Has
Cache Valley air flunked the EPA test? We'll know in
a few days, Logan mayor says
By Lindsay Kite
March 12, 2005 | LOGAN -- "Too close
to call" is how Mayor Doug Thompson described the city's
unofficial air quality test results Friday.
The official report, which he said should be in by
Monday or Tuesday, will be the deciding factor in whether
or not the city meets the Environmental Protection Agency's
air quality standard. If the test finds the particulate
matter (PM) to be at 2.5 microns or smaller, the city
reaches attainment.
If it is measured to be above that, the city will
be deemed "non-attainment" and be forced to make major
changes to improve these results.
"We're going to hit non-attainment eventually, but
it is a bureaucratic catch-22," he said. "We need money
to help the pollution problem, but they won't give you
the money until you need it bad enough."
Cities in non-attainment are normally forced to institute
mandatory emissions testing, but Thompson said that
isn't the solution for Logan.
"First of all, it's costly. Also, it is a big-brother
government that Westerners hate," he said. "Besides
that, it doesn't do the job. The best it can do is to
reduce pollution 20 to 25 percent, but when you are
80 percent above, 25 percent just doesn't cut it."
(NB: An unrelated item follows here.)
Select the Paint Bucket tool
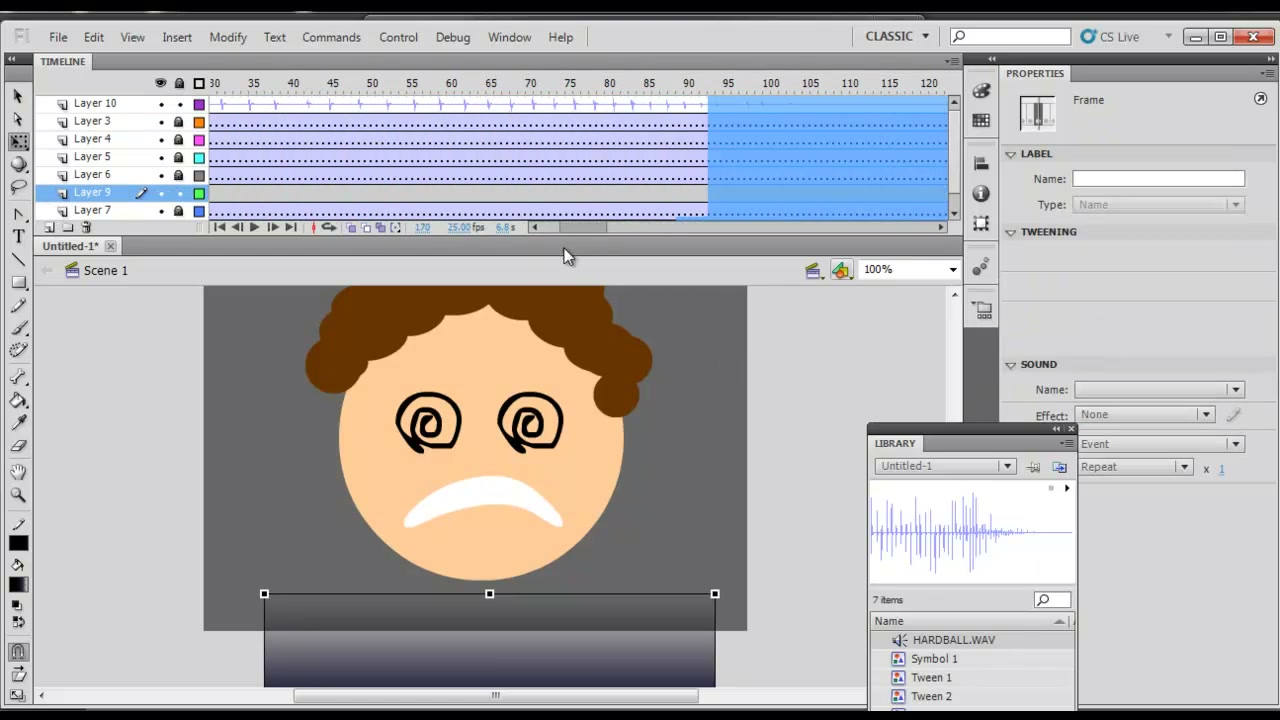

Two weeks ago, Thompson spoke with the EPA in Washington,
D.C. to propose a plan. He said when the official found
out Logan is currently at attainment, he was speechless
and said he'd never seen a community so productive and
still at attainment.
Thompson said the city's plan is to institute voluntary
emissions testing, with the incentive of being able
to drive on red burn days only if your vehicle passes.
The problems with this are being able to predict red
burn days in advance and notifying the pubic, he said.
"The most effective way to notify is not through the
media, but with signs on both ends of Main Street,"
he said. "Seventy thousand cars travel in Cache Valley
every day and 40,000 of those take Main Street."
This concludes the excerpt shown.